Implementation code is still under development.
Data Example
You can find the processed data in this link
MNIST (IID 10 clients) :
user_id | data_num | classes_num | entropy | 0 | ... | 9 |
---|---|---|---|---|---|---|
0 | 5000 | 10 | 3.318743 | 518 | ... | 501 |
1 | 5000 | 10 | 3.319638 | 503 | ... | 468 |
... | ... | ... | ... | ... | ... | ... |
9 | 5000 | 10 | 3.319255 | 503 | ... | 490 |
IID Partition:
Each client has the same classes and the same number of classes. Its purpose is to test whether a contribution prediction method yields similar contribution results for approximately similar clients.

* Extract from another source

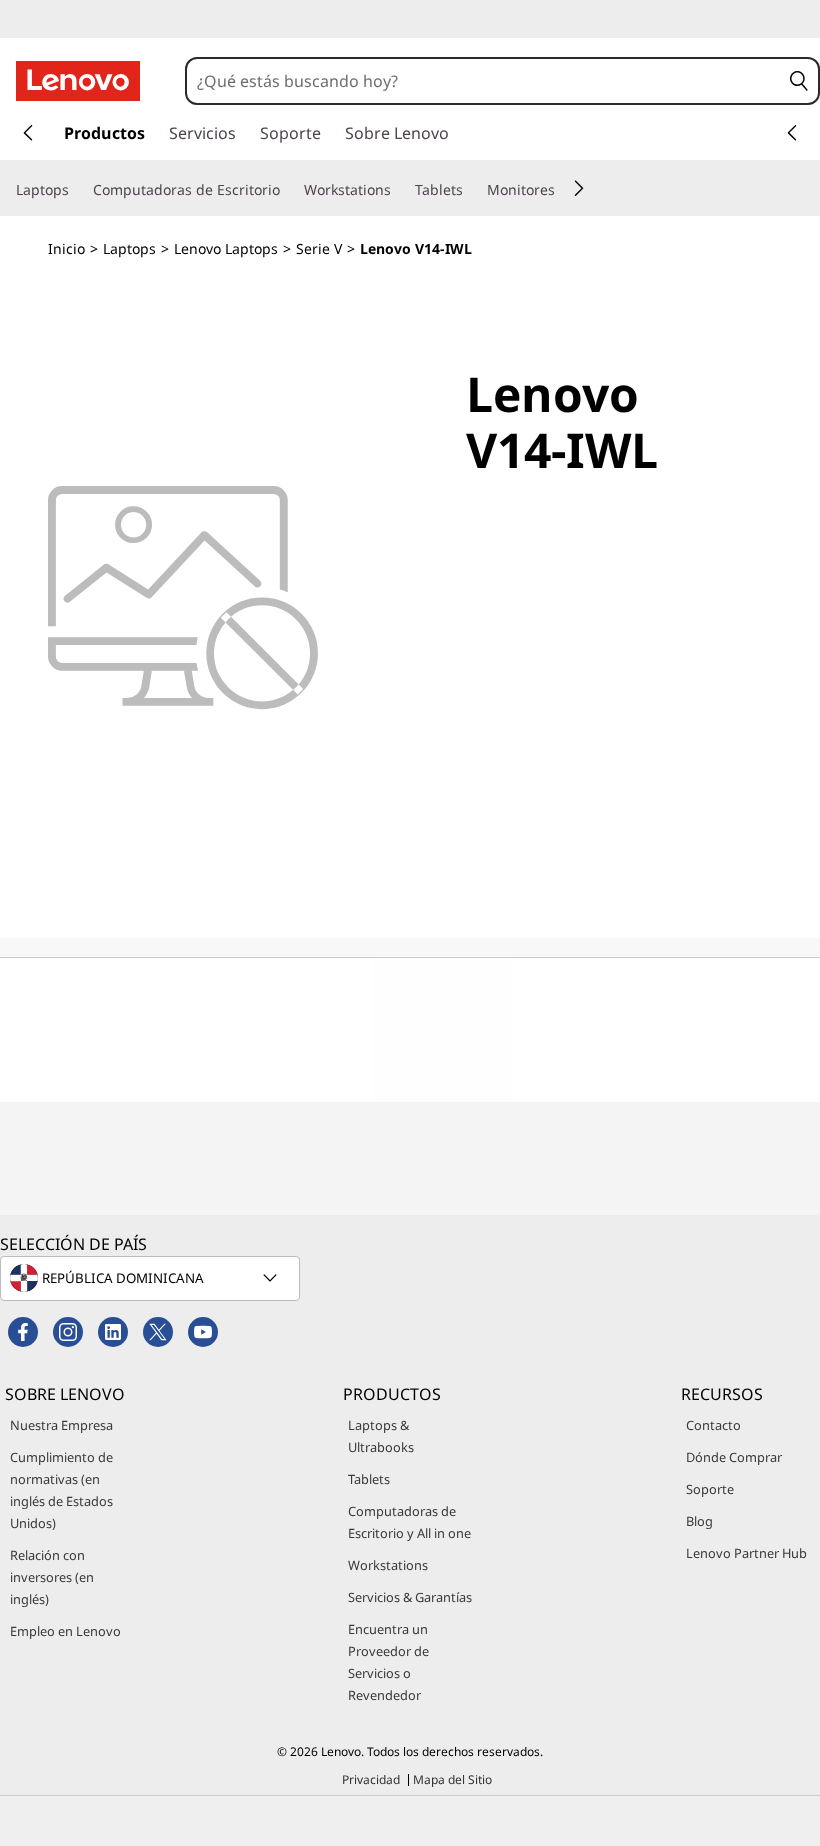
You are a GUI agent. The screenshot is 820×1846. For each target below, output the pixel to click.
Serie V (319, 248)
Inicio (66, 248)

Same Distribution & Different Size:
Data with the same distribution but different sizes; clients 1 and 2 each have 5% of the data; clients 3 and 4 each have 7.5%; clients 5 and 6 each have 10%; clients 7 and 8 each have 12.5%; clients 9 and 10 each have 15%.
Label Noise:
Flip the labels of a certain proportion of samples within each client. Clients 1 and 2 have no noise; clients 3 and 4 have a noise rate of 5%; clients 5 and 6 have a noise rate of 10%; clients 7 and 8 have a noise rate of 15%; clients 9 and 10 have a noise rate of 20%. Clients with lower noise should have a higher contribution.
Feature Noise:
Add Gaussian noise to the features of samples within each client. Participants 1 and 2 have no noise; participants 3 and 4 have 5% noise; participants 5 and 6 have 10% noise; participants 7 and 8 have 15% noise; participants 9 and 10 have 20% noise. The lower the noise percentage, the higher the contribution.
Different Distribution & Same Size:
Different distributions with the same data size, using Dirichlet(1.0) to partition.